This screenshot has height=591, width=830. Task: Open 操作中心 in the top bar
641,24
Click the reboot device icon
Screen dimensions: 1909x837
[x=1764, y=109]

....

Exercise | Return the entries above word for word.

Exercise result |
This screenshot has height=591, width=830. Task: Open 操作中心 in the top bar
641,24
Click the reboot device icon
Screen dimensions: 1909x837
[x=1764, y=109]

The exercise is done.